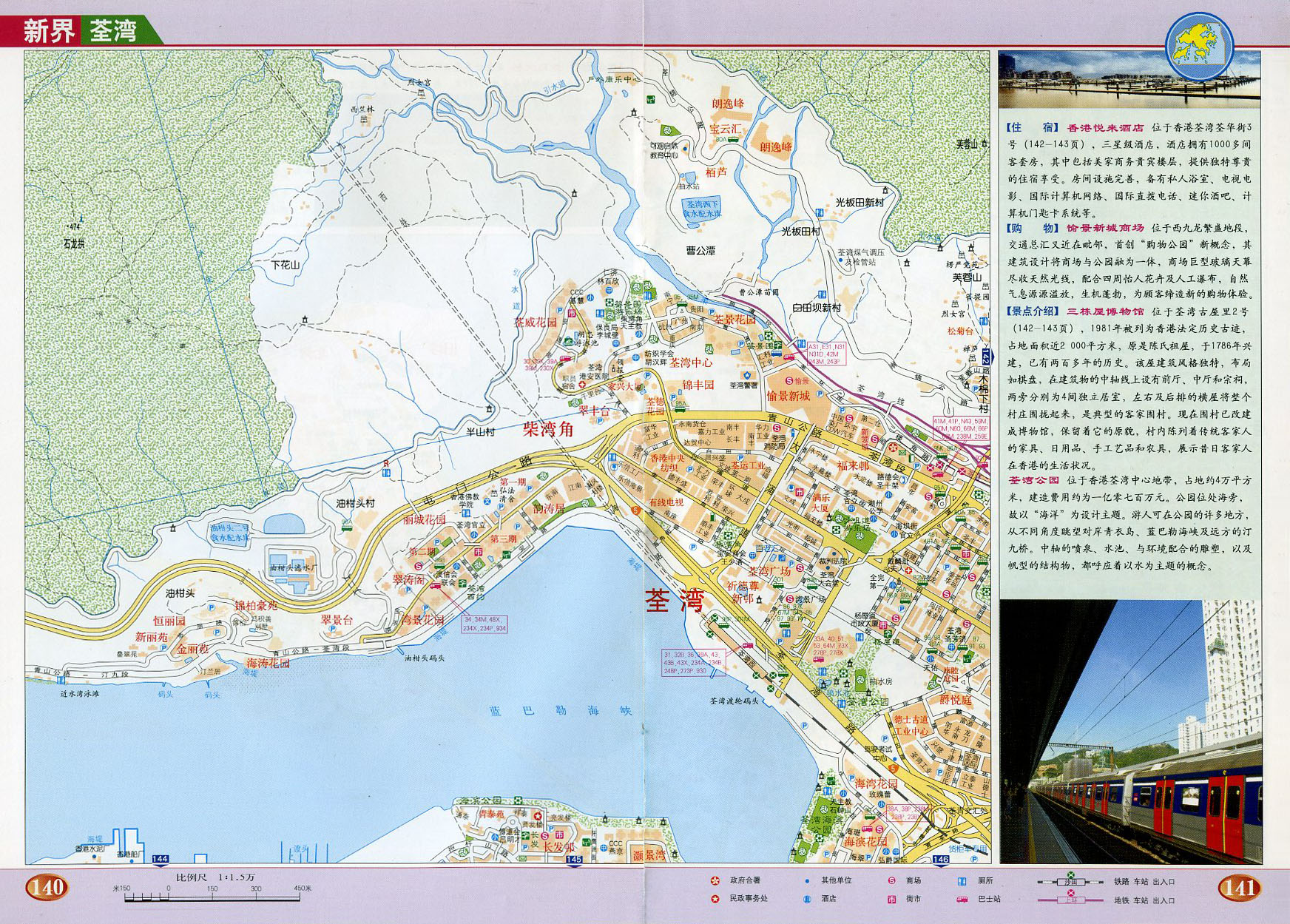Click the page 140 number badge

pyautogui.click(x=47, y=887)
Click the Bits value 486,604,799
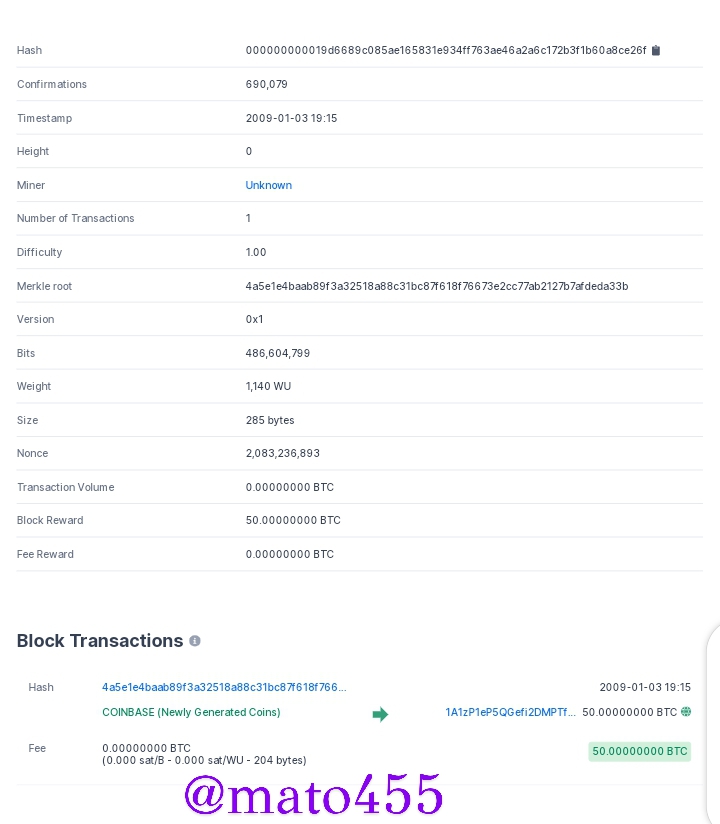Screen dimensions: 720x824 coord(277,353)
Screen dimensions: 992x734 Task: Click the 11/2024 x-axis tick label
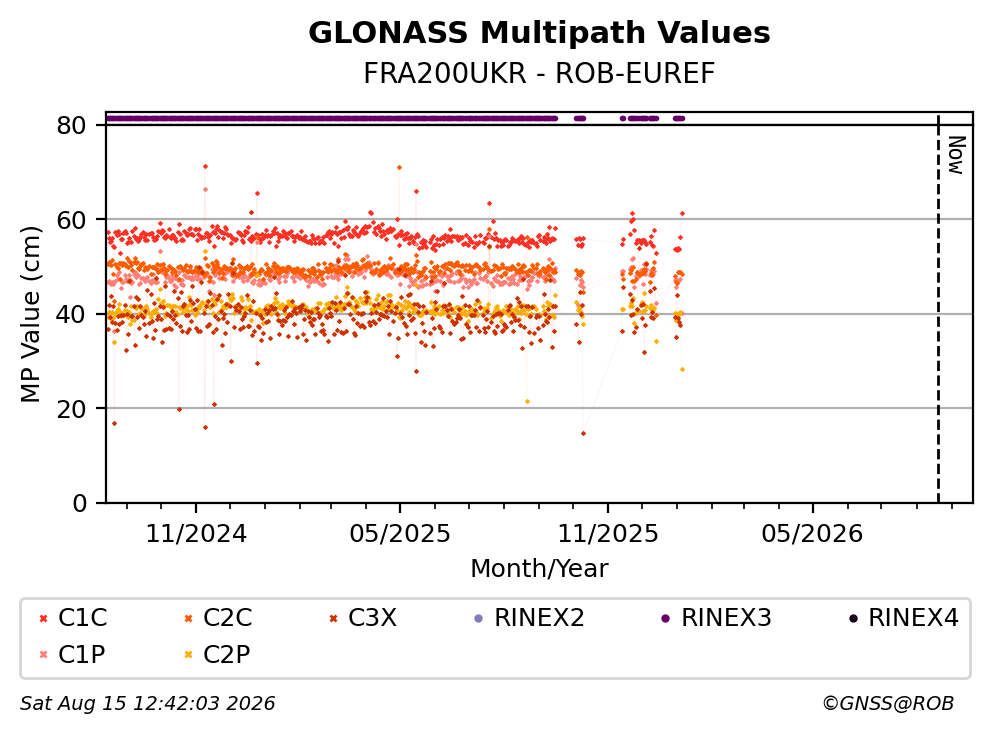pyautogui.click(x=196, y=534)
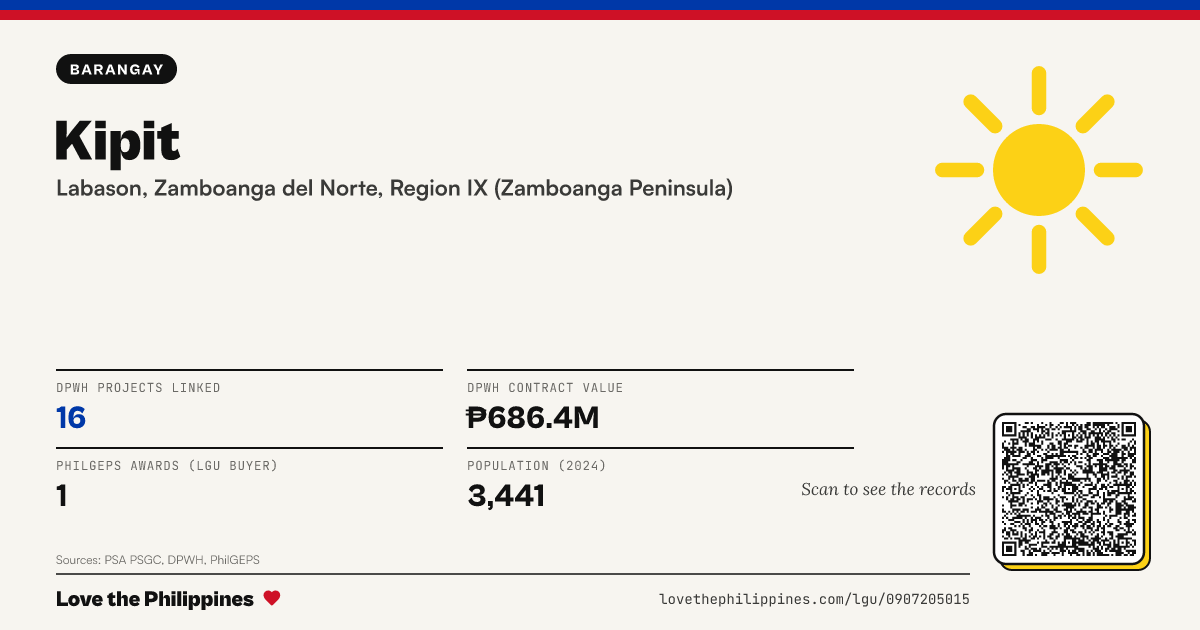This screenshot has width=1200, height=630.
Task: Select the DPWH projects linked value 16
Action: [71, 417]
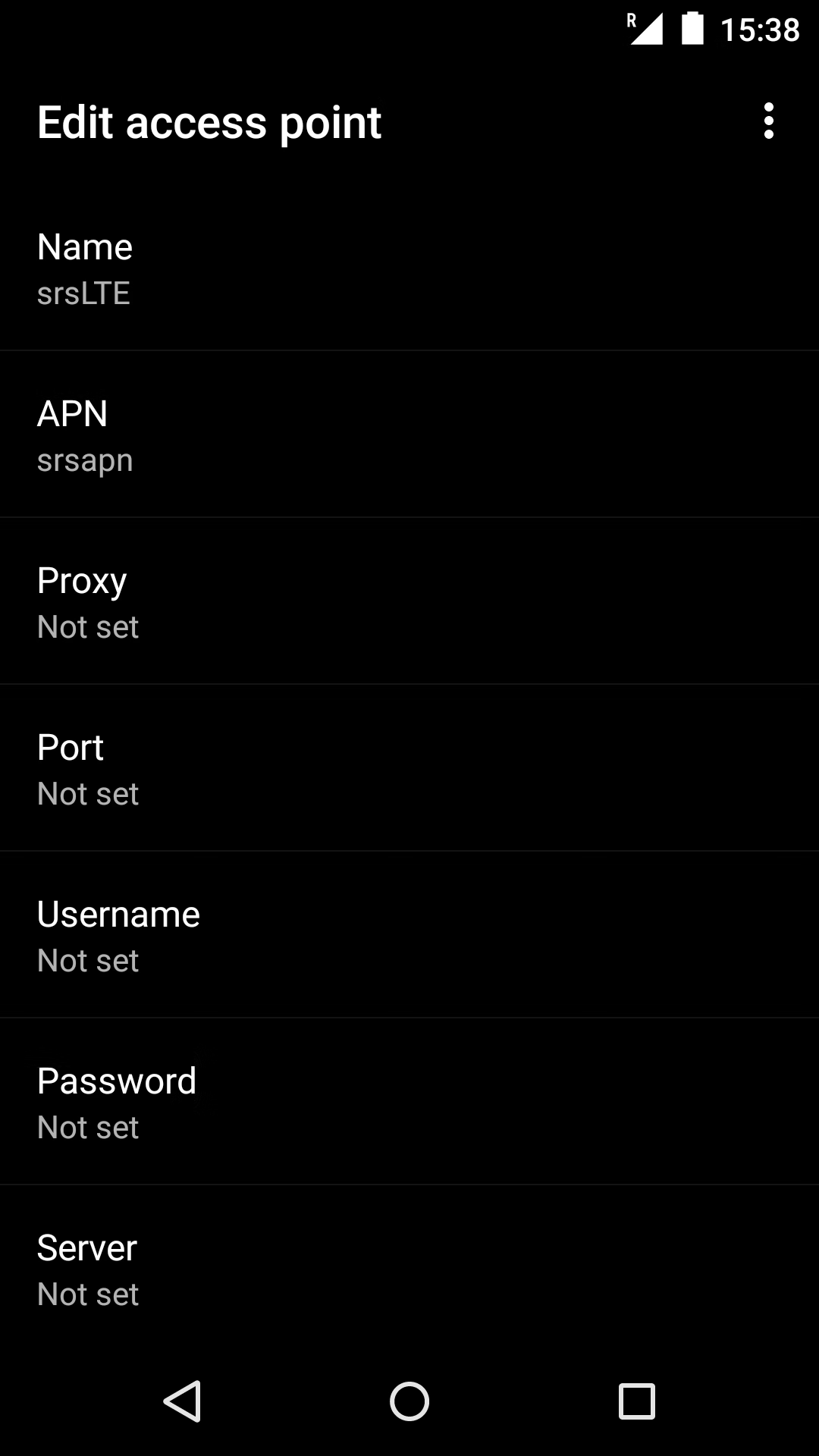Tap 'Not set' under Server
This screenshot has width=819, height=1456.
pyautogui.click(x=88, y=1295)
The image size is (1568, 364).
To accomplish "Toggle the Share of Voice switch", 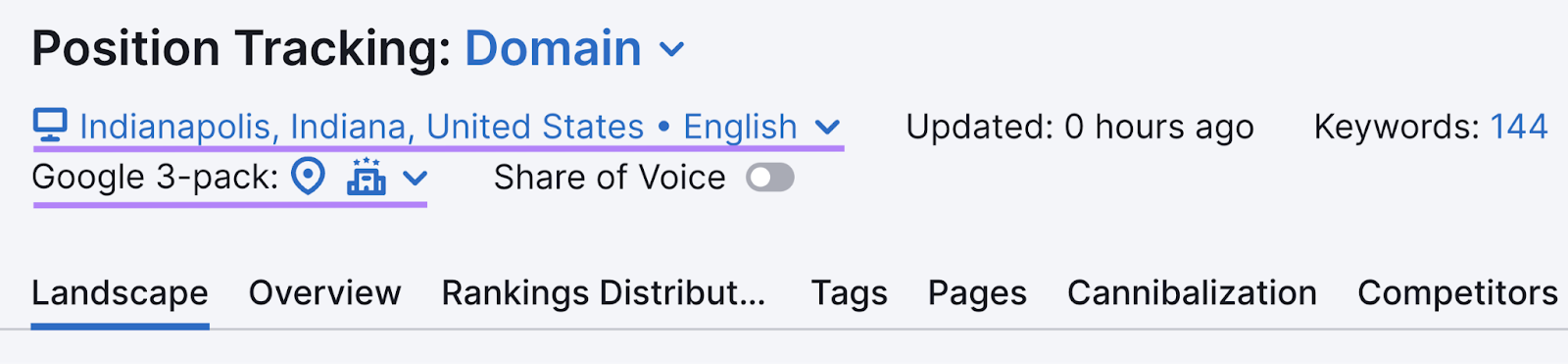I will click(770, 178).
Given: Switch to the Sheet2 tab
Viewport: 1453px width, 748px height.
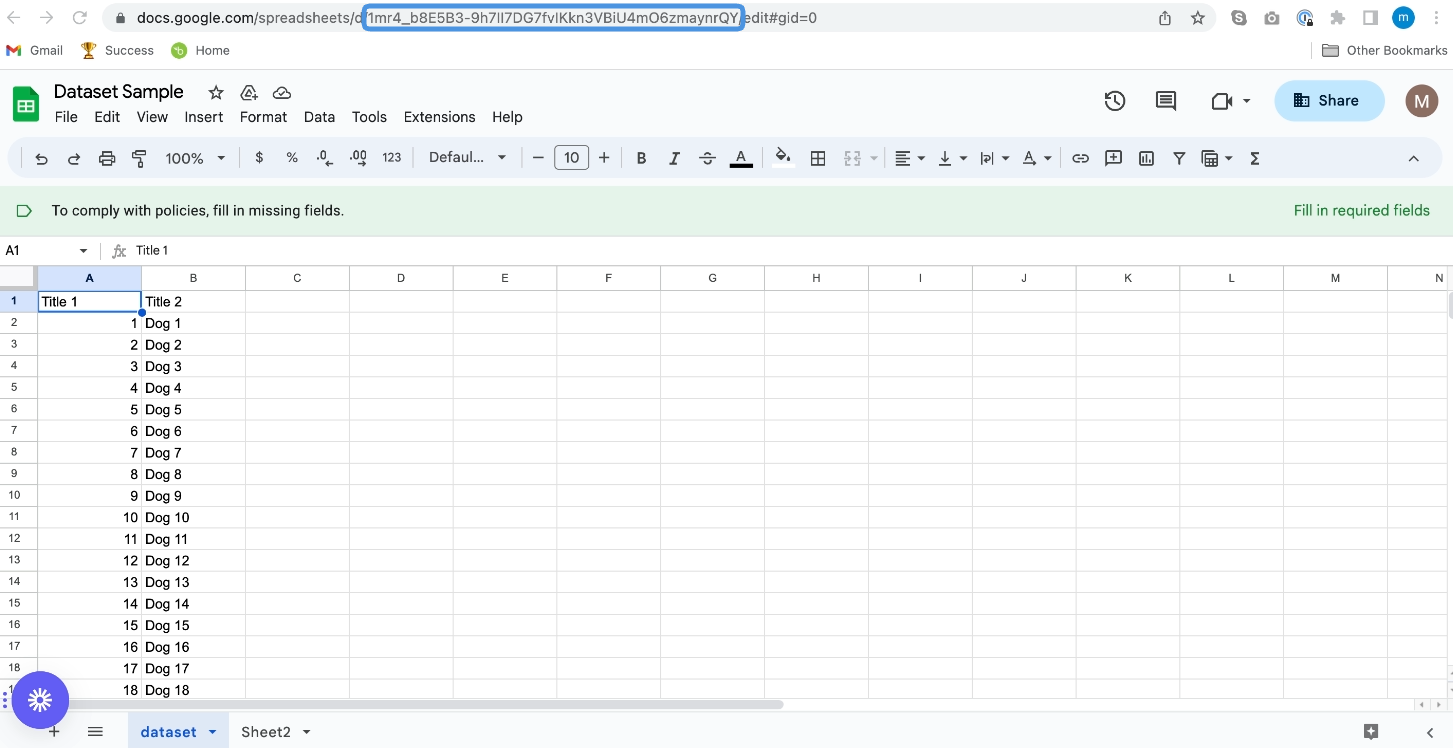Looking at the screenshot, I should pos(267,731).
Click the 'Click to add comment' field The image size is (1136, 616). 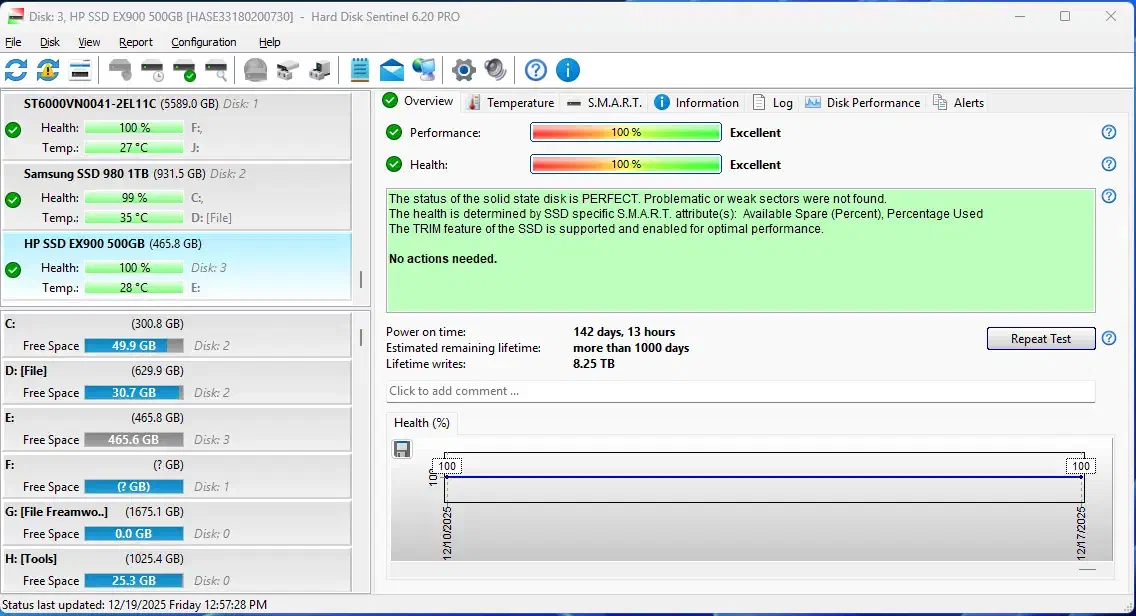740,391
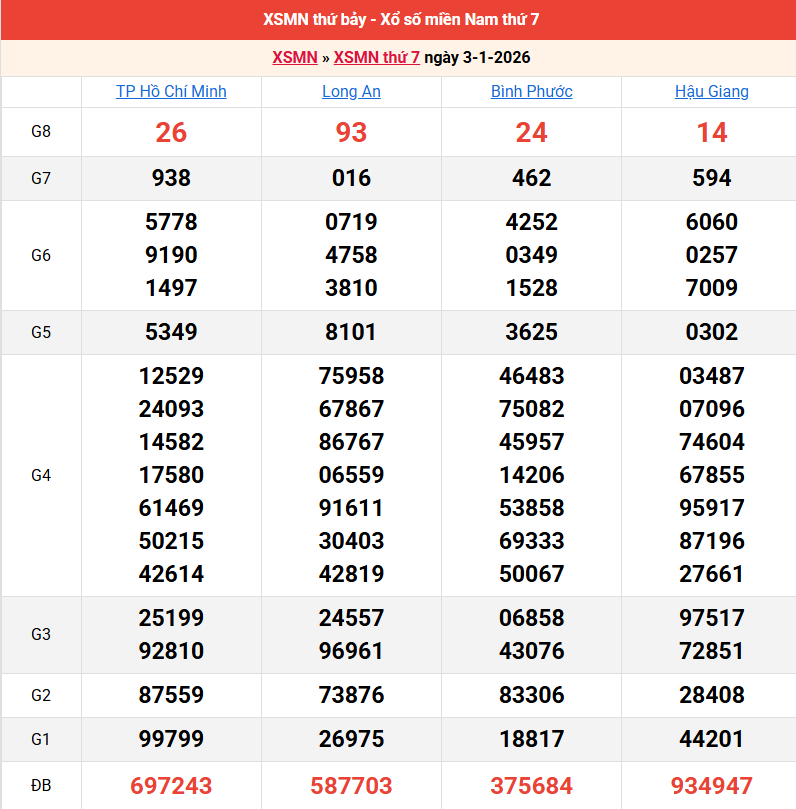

=====

_EXERCISE_
Can you copy the listing starting with the line containing "Screen dimensions: 992x734" and going on through the line containing "pyautogui.click(x=88, y=1295)", renaming "tick label" to "date marker" and leaving everything else unchanged? Omit the pictures.

_RESULT_
Screen dimensions: 992x734 Task: Click the 11/2024 x-axis date marker
pyautogui.click(x=196, y=534)
This screenshot has width=1200, height=630.
Task: Select the DPWH projects linked value 16
Action: [71, 417]
Tap 'Not set' under Server
This screenshot has width=819, height=1456.
pyautogui.click(x=88, y=1295)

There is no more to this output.